Addressing the New Zealand Shareholders Association conference in Auckland today, FMA chief executive Sean Hughes reflected on a year of extensive court action.
"For aspiring directors, the long roll-call of failed finance companies and images of directors being sent to prison may cause them to think again," he said.
The FMA was "looking forward with glee" to enforcing the Financial Markets Conduct Bill, currently at the select committee stage and expected to come into effect in 2013.
But Hughes said it was still important that companies were helmed by leaders who were prepared to take risks. He added good directors had no reason to fear the regulatory climate.

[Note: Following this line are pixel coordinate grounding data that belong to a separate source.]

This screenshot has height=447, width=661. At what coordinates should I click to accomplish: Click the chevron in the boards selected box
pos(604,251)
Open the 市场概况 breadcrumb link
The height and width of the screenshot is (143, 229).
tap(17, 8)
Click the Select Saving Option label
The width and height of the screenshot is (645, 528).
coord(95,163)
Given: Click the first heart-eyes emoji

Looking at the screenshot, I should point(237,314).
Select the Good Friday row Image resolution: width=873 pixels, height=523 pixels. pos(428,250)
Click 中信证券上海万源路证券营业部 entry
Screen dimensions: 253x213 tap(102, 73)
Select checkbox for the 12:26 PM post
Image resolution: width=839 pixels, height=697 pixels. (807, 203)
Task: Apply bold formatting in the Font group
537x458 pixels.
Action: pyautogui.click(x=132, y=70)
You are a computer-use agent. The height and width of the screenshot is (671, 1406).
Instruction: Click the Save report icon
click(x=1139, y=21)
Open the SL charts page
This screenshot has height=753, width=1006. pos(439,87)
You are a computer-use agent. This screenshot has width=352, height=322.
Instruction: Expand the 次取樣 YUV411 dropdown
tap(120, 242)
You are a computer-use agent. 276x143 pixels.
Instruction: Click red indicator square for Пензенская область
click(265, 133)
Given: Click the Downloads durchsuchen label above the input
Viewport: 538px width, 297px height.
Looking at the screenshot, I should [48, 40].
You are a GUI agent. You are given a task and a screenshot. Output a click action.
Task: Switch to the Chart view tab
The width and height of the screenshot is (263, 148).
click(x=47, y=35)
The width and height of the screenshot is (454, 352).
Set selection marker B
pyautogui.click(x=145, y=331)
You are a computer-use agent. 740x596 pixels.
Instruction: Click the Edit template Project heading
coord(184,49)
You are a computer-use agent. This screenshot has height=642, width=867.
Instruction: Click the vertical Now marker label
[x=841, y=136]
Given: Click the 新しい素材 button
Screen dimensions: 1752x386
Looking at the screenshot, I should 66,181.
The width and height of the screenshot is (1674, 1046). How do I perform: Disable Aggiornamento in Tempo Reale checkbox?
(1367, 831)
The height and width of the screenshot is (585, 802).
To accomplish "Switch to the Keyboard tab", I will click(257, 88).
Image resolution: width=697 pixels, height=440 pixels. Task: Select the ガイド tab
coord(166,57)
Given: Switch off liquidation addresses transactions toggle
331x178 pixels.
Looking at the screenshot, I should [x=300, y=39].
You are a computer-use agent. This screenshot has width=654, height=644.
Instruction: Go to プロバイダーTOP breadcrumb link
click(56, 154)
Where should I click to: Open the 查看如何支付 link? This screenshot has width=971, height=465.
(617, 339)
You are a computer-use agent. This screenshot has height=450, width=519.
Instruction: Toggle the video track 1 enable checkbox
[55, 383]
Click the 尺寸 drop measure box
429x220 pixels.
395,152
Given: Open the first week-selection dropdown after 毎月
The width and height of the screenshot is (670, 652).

"Participants in this market who operate with integrity, who operate consistently in the best interest of investors, will not hear from us," he said.
That was despite the "naysayers" and commentators, who he said had tried to panic directors into believing the FMA would abuse or overuse its regulatory powers.
Hughes said he was seeking an entire culture shift within the financial markets.
The relationship between the FMA and market participants was not one of fear or of partnership, he said, but of "constructive tension" and mutual respect.
Hughes said the guilty verdicts and sentences handed down to the likes of Bridgecorp and National Finance directors had provided a series of valuable reference points as to how far director's responsibilities went.
Financial illiteracy was clearly not acceptable, and nor was relying upon the guidance or advice of others without question.
"Finger-pointing and blaming each other or others is a fatally flawed defence and it won't work," said Hughes.
John Hawkins, who was re-elected as chairman of the Shareholders' Association, said directors should be well-informed and asking probing questions of senior management.
"We do not want seat-warmers or yes-men or women sitting around the board table."
He also reminded the audience that it was not beyond their power to weed out bad directors.
"As shareholders you do have a say, and you should exercise it."
Hughes acknowledged the argument that poor regulation could have contributed to investors' losses in finance companies.
But he also said shareholders and investors could not forfeit their own personal responsibility, which was to seek advice where necessary and make informed choices.
"We are not equipped to look over the shoulder of investors and save them from making foolish investment decisions."